• Data supplied:
______________________________
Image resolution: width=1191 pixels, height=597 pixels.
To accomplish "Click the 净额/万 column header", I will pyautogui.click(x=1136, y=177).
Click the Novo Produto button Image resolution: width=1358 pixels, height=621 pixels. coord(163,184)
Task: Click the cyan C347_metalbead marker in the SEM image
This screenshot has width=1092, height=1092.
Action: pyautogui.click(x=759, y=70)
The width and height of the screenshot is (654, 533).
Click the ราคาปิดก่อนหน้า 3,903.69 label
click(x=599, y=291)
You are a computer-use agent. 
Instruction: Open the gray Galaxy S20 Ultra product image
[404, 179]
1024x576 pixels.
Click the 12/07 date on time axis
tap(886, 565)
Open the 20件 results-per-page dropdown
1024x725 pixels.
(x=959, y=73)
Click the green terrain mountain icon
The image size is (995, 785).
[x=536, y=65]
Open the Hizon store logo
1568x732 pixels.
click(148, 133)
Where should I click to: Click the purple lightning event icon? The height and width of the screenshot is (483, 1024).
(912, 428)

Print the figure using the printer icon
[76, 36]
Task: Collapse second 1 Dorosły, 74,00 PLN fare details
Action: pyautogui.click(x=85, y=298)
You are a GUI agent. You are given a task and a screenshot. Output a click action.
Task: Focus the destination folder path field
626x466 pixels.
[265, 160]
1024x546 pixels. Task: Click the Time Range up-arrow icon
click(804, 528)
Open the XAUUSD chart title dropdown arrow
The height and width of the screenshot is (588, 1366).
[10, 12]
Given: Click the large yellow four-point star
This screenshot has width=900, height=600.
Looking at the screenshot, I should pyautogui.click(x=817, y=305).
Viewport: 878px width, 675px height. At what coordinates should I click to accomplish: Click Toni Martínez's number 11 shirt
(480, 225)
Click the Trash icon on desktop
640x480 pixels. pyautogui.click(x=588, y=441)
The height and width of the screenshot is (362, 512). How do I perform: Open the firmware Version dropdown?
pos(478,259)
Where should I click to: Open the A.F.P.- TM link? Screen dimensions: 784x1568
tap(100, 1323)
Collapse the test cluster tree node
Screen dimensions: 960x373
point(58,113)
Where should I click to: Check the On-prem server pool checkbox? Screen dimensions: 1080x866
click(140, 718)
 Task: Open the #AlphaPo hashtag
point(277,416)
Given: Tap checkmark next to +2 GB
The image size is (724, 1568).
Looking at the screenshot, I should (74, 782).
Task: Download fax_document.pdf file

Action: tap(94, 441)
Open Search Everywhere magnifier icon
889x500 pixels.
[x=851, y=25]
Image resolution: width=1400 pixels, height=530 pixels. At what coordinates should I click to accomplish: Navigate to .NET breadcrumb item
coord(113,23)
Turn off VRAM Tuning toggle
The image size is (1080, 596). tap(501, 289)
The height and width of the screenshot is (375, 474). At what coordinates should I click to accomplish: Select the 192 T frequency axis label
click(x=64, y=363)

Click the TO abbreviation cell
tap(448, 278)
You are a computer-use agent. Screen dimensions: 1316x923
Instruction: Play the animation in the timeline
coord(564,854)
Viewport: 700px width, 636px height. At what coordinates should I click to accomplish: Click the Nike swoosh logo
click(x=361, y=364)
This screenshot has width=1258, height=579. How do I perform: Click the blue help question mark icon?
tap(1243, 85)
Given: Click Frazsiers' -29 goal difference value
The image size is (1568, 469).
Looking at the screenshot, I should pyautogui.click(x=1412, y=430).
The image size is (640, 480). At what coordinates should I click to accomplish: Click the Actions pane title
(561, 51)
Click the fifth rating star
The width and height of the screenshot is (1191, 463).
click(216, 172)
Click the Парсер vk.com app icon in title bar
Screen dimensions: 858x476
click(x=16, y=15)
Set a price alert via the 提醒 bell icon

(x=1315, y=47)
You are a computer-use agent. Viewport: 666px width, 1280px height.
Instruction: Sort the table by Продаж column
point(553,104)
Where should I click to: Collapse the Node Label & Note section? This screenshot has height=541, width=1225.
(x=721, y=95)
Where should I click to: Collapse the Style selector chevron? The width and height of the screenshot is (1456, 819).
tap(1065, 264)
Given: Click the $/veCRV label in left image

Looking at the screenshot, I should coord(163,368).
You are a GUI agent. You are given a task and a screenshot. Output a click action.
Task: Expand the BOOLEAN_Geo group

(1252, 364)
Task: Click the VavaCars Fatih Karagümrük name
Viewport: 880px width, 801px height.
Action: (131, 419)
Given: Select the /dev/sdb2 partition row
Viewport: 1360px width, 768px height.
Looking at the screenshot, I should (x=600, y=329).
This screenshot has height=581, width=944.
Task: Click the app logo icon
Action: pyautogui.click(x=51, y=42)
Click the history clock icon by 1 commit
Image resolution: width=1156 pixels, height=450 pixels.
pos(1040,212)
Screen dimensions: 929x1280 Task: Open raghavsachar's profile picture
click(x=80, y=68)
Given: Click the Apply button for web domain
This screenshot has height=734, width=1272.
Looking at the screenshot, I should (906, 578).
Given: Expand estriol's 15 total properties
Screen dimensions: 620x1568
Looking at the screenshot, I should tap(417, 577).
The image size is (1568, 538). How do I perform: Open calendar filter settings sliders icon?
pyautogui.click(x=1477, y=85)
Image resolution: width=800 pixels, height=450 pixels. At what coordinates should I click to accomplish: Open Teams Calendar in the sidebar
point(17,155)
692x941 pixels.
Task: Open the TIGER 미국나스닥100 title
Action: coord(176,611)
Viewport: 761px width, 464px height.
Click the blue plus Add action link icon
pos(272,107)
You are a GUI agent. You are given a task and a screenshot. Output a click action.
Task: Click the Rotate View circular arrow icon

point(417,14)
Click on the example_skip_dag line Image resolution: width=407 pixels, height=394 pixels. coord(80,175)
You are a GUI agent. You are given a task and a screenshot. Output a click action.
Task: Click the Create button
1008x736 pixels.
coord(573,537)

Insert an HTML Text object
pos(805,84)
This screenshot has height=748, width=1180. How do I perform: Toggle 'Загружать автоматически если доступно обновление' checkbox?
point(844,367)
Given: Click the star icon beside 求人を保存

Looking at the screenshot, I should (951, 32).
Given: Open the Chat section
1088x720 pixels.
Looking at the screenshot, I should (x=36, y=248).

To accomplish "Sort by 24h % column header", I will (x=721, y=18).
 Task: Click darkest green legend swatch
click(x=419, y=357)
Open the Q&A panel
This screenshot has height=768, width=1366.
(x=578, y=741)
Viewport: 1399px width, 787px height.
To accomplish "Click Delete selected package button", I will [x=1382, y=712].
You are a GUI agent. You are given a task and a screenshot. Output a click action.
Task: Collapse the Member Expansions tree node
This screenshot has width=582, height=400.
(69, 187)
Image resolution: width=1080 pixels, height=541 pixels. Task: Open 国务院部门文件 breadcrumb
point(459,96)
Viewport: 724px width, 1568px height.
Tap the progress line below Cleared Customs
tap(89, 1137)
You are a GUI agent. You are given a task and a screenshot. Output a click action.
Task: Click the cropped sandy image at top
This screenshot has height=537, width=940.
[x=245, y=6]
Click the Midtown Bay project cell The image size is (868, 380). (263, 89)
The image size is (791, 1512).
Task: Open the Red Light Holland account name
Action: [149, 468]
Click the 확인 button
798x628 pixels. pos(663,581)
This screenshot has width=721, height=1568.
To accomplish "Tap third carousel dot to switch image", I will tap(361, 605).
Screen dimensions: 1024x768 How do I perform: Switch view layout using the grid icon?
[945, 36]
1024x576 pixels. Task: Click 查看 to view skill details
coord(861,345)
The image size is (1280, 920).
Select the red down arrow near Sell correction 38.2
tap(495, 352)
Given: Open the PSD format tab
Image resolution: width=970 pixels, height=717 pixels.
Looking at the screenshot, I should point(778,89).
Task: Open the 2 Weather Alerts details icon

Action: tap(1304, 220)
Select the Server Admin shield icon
______________________________
• Task to complete:
The answer must consist of every line from the entries that holds the string "tree".

• Worked solution:
Collapse the test cluster tree node
Task: Collapse the Member Expansions tree node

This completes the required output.